Ist es nur das letzte oder sogar das größte Werk Ihrer Amtszeit?

Ich empfinde es eher als das letzte von mir verantwortete Projekt, auch wenn es mich seit 2001 beschäftigt. Heute stehen wir in diesem Museum, aber es ist mir mitunter immer noch nicht vorstellbar, dass es trotz all der unendlichen Probleme zu einem solchen Ende kommen konnte.

Es wird kontroverse Debatten un­ter den Besuchern über die schlichte Ästhetik des Hauses geben. Wie sehen Sie das?

Vor einer Woche habe ich hier fast noch gar keine Kunst gesehen; erst zur Eröffnung kann ich entscheiden, wie mir die Ausstellung „gefällt“. Jetzt sehe ich, dass die Architektur des Hauses sich sehr interessant mit der Ausstellung verbindet, manchmal aber auch bewusst entgegengesetzt ist. Ich glaube, dass die Menschen, die Ausstellung so sehen werden, wie ich sie sehe: Es ist die schönste Werkstatt der Welt.

Vor Jahresfrist waren Sie zuversichtlich, das Budget einzuhalten. Jetzt haben Sie es doch nicht ganz geschafft.

Ich fand’s süß, was der Minister sagte: Er sei mal in Berlin tätig gewesen und finde diese Budget-Überschreitung hier als geradezu homöopathisch. Aber 4,4 Millionen Eu­ro mehr – das ist schon ein Schluck aus der Pulle. 3,6 Millionen Euro davon sind unvermeidlich den Preissteigerungen seit den ersten Berechnungen 2014 geschuldet. Es ist eine ziemlich gute Leistung un­serer Bauleute, dass es so im Rahmen geblieben ist.

Blick voraus: Wie kann das Weimarer Bauhaus-Museum sich gegenüber der Konkurrenz in Dessau und Berlin behaupten?

In Berlin entsteht mit dem Erweiterungsmuseum, das wohl 2021/’22 zu sehen sein wird, etwas ganz Großartiges. Dessau fehlt in meinen Augen das topografische Element. Ich sehe in Dessau nicht, wie das Museum mit dem Bauhaus, mit der alten Residenzkultur und dem dort sehr stark sichtbaren Erbe des Stalinismus in eine Beziehung tritt. Was die Sammlung anbelangt, hat Dessau wunderbare Dinge zu zeigen.

Wie verändert dieses Bauhaus- Museum die Klassik-Stiftung und die Stadt?

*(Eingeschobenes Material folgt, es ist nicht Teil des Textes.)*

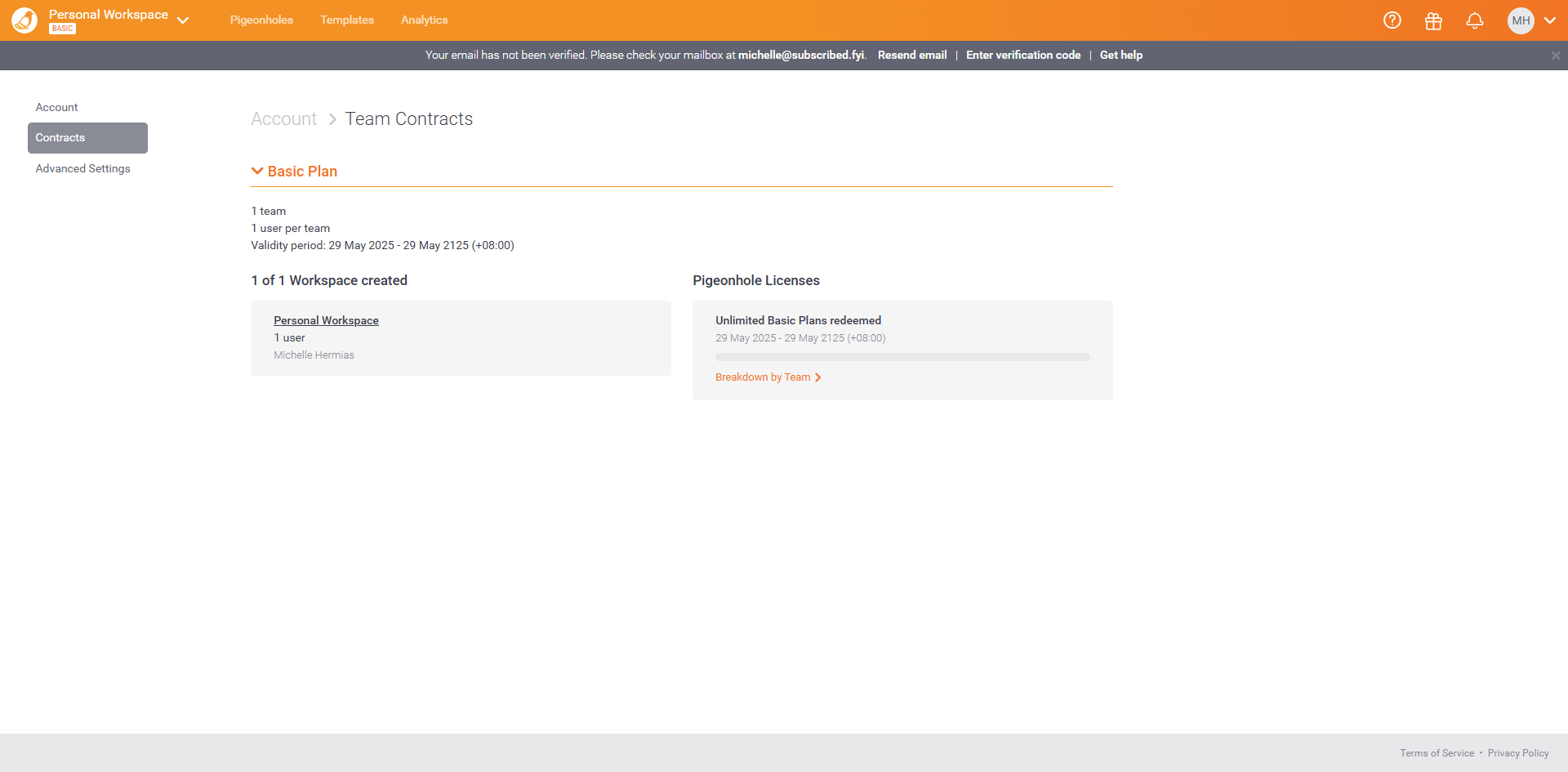
Task: Click the gift box icon
Action: coord(1433,21)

Die Klassik-Stiftung befindet sich 2019 in einem Ausnahmezustand. Wie es weitergeht, werden Sie sehen. Aber Weimar ändert sich. Die Stadt wird ein Publikum anziehen, das bisher nicht verstanden hat, dass Weimar neben der Klassik eine Stadt der Moderne ist, eine Stadt, wo man über den Streit in der Moderne wie an keinem anderen Ort angesichts der Stadttopografie streiten kann. Das finde ich so faszinierend an diesem neuen Quartier.